Arrêt du 13 février 2017  
 
Ire Cour de droit public  
 
Composition 
MM. les Juges fédéraux Merkli, Président, 
Karlen, Fonjallaz, Eusebio et Kneubühler. 
Greffier : M. Kurz. 
 
Participants à la procédure 
 A.________, 
 B.________, 
 C.________, 
tous les trois représentés par Thierry De Mitri, 
recourants, 
 
contre  
 
Administration fiscale cantonale genevoise, rue du Stand 26, 1204 Genève. 
 
Objet 
contribution de plus-value résultant d'une mesure d'aménagement du territoire, 
 
recours contre l'arrêt de la Cour de justice de la République et canton de Genève, Chambre administrative, du 8 mars 2016. 
 
 
Faits :  
 
A.   
A.________, B.________ et C.________ sont propriétaires de quatre parcelles situées sur le territoire de la commune de Meyrin, portant les numéros 14'050 (27'573 m²), 10'154 (4012 m²), 12'899 (9'222 m²) et 10'151 (4002 m²). Ces parcelles étaient situées initialement en zone agricole puis pour partie en zone de verdure à destination d'un centre sportif, selon un plan adopté en 1976. 
Le 22 juin 2006, le Grand Conseil du canton de Genève a adopté une loi modifiant les limites de zones sur le territoire de la commune de Meyrin; les parcelles ont été classées pour partie en zone de développement 3 et pour partie en zone sportive. Un plan localisé de quartier a été adopté en avril 2011. Il fixe les surfaces brutes de plancher pour chacune des parcelles, sur la base d'un indice d'utilisation de 0,88. 
 
B.   
Le 31 mai puis le 19 juillet 2013, l'administration fiscale cantonale genevoise (AFC) s'est adressée aux propriétaires en exposant que selon la modification de la loi genevoise d'application de la loi fédérale sur l'aménagement du territoire (LaLAT, RS/GE L 1 30), entrée en vigueur le 1 er janvier 2011, une taxe de 15% était perçue sur les plus-values résultant d'une mise en zone à bâtir. Les propriétaires ont contesté la légalité de la taxe; ils invoquaient aussi le principe de non-rétroactivité, se plaignaient de devoir aussi acquitter l'impôt sur les bénéfices immobiliers et contestaient le montant de la taxe. Le 3 décembre 2013, l'AFC a adressé cinq bordereaux définitifs mentionnant notamment les surfaces déclassées, la valeur des terrains avant déclassement, la valeur après déclassement (soit 450 fr./m²) et les plus-values imposables (notamment 2'557'286 fr. pour la parcelle n° 14'050). Pour les différentes parcelles, la taxe s'élevait à 383'592 fr. (parcelle n° 14'050), 58'430 fr. (parcelle n° 10'154 I), 6'052 fr. (parcelle n° 10'154 II), 115'944 fr. (parcelle n° 12'889) et 69'234 fr. (parcelle n° 10'151).  

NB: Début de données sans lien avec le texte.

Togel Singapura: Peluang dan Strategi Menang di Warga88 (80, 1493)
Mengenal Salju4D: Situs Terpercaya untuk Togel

Par jugements du 18 mai 2015, le Tribunal administratif de première instance du canton de Genève (TAPI) a admis les recours des propriétaires et annulé les bordereaux et avis de taxation du 3 décembre 2013. Selon la jurisprudence du Tribunal fédéral, la taxe sur la plus-value constituait non pas un impôt, mais une contribution causale indépendante des coûts, de sorte que les dispositions correspondantes de la LaLAT n'étaient pas soumises au référendum obligatoire au sens de l'art. 53A al. 1 de la Constitution genevoise. Selon l'art. 36 LaLAT, les nouvelles dispositions rétroagissaient au 1er janvier 2005. Les mesures de classement étaient intervenues le 22 juin 2006, soit quatre ans et demi avant la modification de la LaLAT. Une telle rétroactivité proprement dite n'était pas raisonnablement limitée dans le temps et violait, partant, le principe de la proportionnalité. La loi consacrait en outre une inégalité de traitement avec les personnes qui, au jour de son entrée en vigueur, avaient vendu leur bien ou obtenu une autorisation de construire, la loi prévoyant une exception à l'assujettissement dans ces cas. L'intérêt purement financier de l'Etat ne justifiait pas ces violations. 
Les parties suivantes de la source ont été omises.